▶ AIM
Change every "Instruction" in the rows below to "Command" and reproduce the rows with all other text unchanged.
═══ MATERIAL TO PROCESS ═══
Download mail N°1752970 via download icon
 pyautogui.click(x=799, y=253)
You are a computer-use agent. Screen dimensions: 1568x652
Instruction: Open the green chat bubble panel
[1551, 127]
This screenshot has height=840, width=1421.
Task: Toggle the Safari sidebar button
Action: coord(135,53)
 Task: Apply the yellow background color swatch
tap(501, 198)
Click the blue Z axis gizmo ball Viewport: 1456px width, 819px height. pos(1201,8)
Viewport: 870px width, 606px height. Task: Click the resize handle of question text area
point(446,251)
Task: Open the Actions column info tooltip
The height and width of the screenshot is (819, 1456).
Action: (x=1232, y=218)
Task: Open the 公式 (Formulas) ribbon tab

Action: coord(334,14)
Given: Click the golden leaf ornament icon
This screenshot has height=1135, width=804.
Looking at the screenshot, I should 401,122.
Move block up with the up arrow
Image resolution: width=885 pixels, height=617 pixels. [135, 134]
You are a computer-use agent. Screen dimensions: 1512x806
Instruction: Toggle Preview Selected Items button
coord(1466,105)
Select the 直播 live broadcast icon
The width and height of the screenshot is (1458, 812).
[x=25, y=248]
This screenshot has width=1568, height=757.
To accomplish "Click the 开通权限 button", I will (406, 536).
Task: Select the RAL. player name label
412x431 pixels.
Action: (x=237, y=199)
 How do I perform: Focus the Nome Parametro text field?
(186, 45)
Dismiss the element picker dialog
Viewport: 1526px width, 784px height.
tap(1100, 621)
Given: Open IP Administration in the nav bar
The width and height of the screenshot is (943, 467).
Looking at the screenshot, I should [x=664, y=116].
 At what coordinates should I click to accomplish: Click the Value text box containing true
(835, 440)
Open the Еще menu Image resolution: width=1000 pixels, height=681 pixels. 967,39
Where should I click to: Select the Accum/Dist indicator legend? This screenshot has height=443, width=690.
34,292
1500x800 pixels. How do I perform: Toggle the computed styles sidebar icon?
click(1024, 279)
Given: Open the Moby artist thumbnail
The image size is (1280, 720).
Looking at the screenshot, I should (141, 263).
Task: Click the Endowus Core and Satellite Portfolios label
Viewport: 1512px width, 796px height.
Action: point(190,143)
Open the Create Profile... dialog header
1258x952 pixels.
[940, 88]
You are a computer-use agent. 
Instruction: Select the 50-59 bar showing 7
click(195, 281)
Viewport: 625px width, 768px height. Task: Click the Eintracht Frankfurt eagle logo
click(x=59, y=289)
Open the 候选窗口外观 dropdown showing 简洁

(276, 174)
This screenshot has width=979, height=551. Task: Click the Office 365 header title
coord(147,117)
═══
▶ ANSWER TO THIS TASK
Download mail N°1752970 via download icon
 pyautogui.click(x=799, y=253)
You are a computer-use agent. Screen dimensions: 1568x652
Command: Open the green chat bubble panel
[1551, 127]
This screenshot has height=840, width=1421.
Task: Toggle the Safari sidebar button
Action: coord(135,53)
 Task: Apply the yellow background color swatch
tap(501, 198)
Click the blue Z axis gizmo ball Viewport: 1456px width, 819px height. pos(1201,8)
Viewport: 870px width, 606px height. Task: Click the resize handle of question text area
point(446,251)
Task: Open the Actions column info tooltip
The height and width of the screenshot is (819, 1456).
Action: (x=1232, y=218)
Task: Open the 公式 (Formulas) ribbon tab

Action: coord(334,14)
Given: Click the golden leaf ornament icon
This screenshot has height=1135, width=804.
Looking at the screenshot, I should 401,122.
Move block up with the up arrow
Image resolution: width=885 pixels, height=617 pixels. [135, 134]
You are a computer-use agent. Screen dimensions: 1512x806
Command: Toggle Preview Selected Items button
coord(1466,105)
Select the 直播 live broadcast icon
The width and height of the screenshot is (1458, 812).
[x=25, y=248]
This screenshot has width=1568, height=757.
To accomplish "Click the 开通权限 button", I will (406, 536).
Task: Select the RAL. player name label
412x431 pixels.
Action: (x=237, y=199)
 How do I perform: Focus the Nome Parametro text field?
(186, 45)
Dismiss the element picker dialog
Viewport: 1526px width, 784px height.
tap(1100, 621)
Given: Open IP Administration in the nav bar
The width and height of the screenshot is (943, 467).
Looking at the screenshot, I should [x=664, y=116].
 At what coordinates should I click to accomplish: Click the Value text box containing true
(835, 440)
Open the Еще menu Image resolution: width=1000 pixels, height=681 pixels. 967,39
Where should I click to: Select the Accum/Dist indicator legend? This screenshot has height=443, width=690.
34,292
1500x800 pixels. How do I perform: Toggle the computed styles sidebar icon?
click(1024, 279)
Given: Open the Moby artist thumbnail
The image size is (1280, 720).
Looking at the screenshot, I should (141, 263).
Task: Click the Endowus Core and Satellite Portfolios label
Viewport: 1512px width, 796px height.
Action: point(190,143)
Open the Create Profile... dialog header
1258x952 pixels.
[940, 88]
You are a computer-use agent. 
Command: Select the 50-59 bar showing 7
click(195, 281)
Viewport: 625px width, 768px height. Task: Click the Eintracht Frankfurt eagle logo
click(x=59, y=289)
Open the 候选窗口外观 dropdown showing 简洁

(276, 174)
This screenshot has width=979, height=551. Task: Click the Office 365 header title
coord(147,117)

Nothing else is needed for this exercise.